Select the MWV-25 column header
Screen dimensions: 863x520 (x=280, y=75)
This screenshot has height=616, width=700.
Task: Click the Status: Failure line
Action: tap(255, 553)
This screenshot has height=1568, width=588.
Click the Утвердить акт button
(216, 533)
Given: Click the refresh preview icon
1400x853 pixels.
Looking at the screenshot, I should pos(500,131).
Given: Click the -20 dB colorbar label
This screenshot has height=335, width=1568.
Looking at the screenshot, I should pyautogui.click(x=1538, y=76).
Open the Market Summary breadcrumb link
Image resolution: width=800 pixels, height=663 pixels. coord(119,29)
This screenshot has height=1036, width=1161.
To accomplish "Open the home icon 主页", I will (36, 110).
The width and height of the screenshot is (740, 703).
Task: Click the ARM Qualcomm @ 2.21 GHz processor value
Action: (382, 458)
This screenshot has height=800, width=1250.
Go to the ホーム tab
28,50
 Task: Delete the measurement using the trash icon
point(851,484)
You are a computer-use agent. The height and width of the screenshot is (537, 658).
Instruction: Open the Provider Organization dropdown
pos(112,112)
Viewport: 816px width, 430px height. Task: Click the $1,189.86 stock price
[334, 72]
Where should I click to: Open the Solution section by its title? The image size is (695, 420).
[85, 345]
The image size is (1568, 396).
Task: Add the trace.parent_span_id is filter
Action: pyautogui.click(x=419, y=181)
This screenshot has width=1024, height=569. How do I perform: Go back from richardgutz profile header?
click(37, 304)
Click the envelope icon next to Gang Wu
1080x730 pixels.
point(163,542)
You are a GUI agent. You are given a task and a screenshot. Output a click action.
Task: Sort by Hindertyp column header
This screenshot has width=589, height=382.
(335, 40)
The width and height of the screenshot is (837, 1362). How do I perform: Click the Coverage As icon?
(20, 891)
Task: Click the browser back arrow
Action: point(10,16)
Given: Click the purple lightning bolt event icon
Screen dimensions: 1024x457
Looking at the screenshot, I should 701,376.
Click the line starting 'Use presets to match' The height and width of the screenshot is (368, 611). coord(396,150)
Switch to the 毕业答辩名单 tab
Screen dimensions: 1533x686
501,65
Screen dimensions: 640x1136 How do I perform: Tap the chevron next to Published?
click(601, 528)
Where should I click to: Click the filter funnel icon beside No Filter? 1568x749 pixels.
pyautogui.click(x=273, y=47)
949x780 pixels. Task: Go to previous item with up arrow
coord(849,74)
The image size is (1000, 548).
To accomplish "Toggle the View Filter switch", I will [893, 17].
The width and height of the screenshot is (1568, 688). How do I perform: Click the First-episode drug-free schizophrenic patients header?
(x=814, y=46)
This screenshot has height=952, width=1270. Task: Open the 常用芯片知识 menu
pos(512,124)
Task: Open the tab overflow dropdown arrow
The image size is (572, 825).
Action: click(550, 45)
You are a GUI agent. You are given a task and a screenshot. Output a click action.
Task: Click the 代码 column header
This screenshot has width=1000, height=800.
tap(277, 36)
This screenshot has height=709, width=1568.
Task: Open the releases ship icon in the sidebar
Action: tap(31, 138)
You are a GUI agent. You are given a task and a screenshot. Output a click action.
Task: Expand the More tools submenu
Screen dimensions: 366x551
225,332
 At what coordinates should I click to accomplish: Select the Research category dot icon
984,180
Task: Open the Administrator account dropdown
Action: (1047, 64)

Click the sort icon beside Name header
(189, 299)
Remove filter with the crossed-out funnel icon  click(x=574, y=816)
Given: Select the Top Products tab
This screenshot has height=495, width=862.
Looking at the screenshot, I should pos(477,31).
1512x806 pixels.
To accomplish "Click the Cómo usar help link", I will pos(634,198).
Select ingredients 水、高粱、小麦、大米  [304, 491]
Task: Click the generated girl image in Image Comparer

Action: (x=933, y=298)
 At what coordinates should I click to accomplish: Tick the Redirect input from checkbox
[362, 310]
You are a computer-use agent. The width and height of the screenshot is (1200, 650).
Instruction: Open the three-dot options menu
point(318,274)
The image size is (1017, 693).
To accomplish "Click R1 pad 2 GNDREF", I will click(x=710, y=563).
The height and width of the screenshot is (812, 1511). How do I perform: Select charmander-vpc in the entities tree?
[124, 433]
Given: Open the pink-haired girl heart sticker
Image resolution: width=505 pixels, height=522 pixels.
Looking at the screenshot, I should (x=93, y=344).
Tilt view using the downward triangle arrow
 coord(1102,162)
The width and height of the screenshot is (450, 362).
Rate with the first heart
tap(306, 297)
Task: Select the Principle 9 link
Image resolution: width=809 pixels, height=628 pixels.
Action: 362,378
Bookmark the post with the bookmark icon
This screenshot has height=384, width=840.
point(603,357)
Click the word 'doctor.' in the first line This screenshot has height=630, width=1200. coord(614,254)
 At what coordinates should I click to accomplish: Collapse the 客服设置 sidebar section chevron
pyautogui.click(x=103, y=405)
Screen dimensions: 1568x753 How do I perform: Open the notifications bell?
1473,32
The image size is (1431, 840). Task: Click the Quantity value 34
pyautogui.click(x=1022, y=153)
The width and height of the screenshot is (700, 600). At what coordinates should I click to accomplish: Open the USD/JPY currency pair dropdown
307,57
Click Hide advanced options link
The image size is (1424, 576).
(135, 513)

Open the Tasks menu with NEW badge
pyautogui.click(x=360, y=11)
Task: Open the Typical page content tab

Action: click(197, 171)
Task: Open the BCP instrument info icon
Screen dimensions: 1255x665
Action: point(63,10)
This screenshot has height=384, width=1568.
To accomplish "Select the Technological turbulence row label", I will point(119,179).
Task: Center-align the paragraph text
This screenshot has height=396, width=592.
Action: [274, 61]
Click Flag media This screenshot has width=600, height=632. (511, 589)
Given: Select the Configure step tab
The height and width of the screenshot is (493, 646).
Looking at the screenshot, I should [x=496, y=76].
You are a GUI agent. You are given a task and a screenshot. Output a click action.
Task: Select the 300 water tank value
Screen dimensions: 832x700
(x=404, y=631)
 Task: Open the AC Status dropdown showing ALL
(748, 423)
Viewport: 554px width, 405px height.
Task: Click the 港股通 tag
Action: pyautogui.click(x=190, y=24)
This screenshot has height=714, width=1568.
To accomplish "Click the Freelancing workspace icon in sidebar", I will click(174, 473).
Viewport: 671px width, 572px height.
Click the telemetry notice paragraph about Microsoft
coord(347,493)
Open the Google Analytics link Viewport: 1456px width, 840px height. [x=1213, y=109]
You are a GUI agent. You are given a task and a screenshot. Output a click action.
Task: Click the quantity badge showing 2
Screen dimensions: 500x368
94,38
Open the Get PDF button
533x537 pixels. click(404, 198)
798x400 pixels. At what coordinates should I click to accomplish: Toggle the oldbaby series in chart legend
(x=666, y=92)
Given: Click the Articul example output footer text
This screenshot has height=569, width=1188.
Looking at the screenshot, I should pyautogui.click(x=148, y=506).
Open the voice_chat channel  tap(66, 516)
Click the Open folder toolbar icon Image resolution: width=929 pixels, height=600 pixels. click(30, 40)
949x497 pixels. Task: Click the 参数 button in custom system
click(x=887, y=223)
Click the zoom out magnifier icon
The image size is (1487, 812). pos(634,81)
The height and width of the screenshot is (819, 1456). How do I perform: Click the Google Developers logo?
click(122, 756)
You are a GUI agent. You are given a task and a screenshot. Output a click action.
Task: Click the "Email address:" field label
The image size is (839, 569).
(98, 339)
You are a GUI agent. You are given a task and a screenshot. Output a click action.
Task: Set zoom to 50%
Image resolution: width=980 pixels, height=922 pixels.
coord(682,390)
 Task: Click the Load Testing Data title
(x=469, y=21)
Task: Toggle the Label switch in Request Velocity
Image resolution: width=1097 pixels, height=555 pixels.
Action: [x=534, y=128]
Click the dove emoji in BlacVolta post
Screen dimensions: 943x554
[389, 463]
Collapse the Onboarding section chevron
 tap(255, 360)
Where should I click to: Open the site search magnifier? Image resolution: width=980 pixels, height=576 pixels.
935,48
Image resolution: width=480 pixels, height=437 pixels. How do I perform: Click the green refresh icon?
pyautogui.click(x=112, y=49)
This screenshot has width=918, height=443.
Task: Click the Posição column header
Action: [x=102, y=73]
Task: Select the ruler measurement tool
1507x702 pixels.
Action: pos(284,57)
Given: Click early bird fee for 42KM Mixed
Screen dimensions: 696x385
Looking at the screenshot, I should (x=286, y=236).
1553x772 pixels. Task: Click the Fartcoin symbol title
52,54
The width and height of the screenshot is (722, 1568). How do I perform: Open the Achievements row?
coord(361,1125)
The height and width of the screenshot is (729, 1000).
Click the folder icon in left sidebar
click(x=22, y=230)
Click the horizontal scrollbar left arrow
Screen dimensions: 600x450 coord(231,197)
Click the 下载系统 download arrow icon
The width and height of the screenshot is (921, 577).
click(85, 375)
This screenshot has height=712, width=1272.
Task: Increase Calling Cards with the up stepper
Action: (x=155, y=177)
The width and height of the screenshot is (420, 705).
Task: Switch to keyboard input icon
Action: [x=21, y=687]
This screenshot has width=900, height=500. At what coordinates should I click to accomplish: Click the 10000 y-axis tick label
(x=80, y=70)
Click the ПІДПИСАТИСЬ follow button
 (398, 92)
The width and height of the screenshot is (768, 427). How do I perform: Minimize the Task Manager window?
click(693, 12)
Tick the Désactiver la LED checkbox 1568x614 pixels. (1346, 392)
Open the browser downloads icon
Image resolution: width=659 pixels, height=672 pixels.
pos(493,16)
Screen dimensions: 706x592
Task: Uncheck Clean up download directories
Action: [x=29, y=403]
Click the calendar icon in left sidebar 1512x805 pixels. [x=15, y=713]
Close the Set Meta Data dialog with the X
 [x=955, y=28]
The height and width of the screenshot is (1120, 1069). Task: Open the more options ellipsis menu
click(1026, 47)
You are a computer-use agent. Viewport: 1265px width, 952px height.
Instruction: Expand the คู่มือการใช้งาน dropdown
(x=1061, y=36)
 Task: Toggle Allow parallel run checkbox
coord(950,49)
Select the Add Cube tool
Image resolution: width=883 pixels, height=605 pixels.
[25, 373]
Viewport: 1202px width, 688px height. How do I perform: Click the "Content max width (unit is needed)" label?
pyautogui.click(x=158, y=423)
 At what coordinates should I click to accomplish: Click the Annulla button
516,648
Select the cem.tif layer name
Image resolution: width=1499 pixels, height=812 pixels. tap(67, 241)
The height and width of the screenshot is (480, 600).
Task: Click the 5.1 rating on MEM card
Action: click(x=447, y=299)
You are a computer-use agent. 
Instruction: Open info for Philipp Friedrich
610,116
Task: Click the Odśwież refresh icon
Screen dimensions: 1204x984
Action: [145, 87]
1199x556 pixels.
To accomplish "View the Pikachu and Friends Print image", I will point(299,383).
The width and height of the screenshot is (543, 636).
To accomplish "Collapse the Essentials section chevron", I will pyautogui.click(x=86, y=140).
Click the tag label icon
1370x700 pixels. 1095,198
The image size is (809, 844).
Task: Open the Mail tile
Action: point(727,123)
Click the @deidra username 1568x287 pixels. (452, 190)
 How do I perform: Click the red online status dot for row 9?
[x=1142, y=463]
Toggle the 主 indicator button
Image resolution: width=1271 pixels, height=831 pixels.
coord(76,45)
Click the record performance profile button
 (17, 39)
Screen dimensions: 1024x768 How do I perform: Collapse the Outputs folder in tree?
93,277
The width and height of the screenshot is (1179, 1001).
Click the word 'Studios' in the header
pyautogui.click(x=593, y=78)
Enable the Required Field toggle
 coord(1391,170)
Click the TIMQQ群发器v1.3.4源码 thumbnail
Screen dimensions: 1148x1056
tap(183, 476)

--- What needs to be done ---
Of the entries above, transcribe exactly those lines that fall between the line containing "The image size is (572, 825)." and the line containing "Given: Select the Top Products tab", together with those two lines.

--- Answer to this exercise ---
The image size is (572, 825).
Action: click(550, 45)
You are a GUI agent. You are given a task and a screenshot. Output a click action.
Task: Click the 代码 column header
This screenshot has width=1000, height=800.
tap(277, 36)
This screenshot has height=709, width=1568.
Task: Open the releases ship icon in the sidebar
Action: tap(31, 138)
You are a GUI agent. You are given a task and a screenshot. Output a click action.
Task: Expand the More tools submenu
Screen dimensions: 366x551
225,332
 At what coordinates should I click to accomplish: Select the Research category dot icon
984,180
Task: Open the Administrator account dropdown
Action: (1047, 64)

Click the sort icon beside Name header
(189, 299)
Remove filter with the crossed-out funnel icon  click(x=574, y=816)
Given: Select the Top Products tab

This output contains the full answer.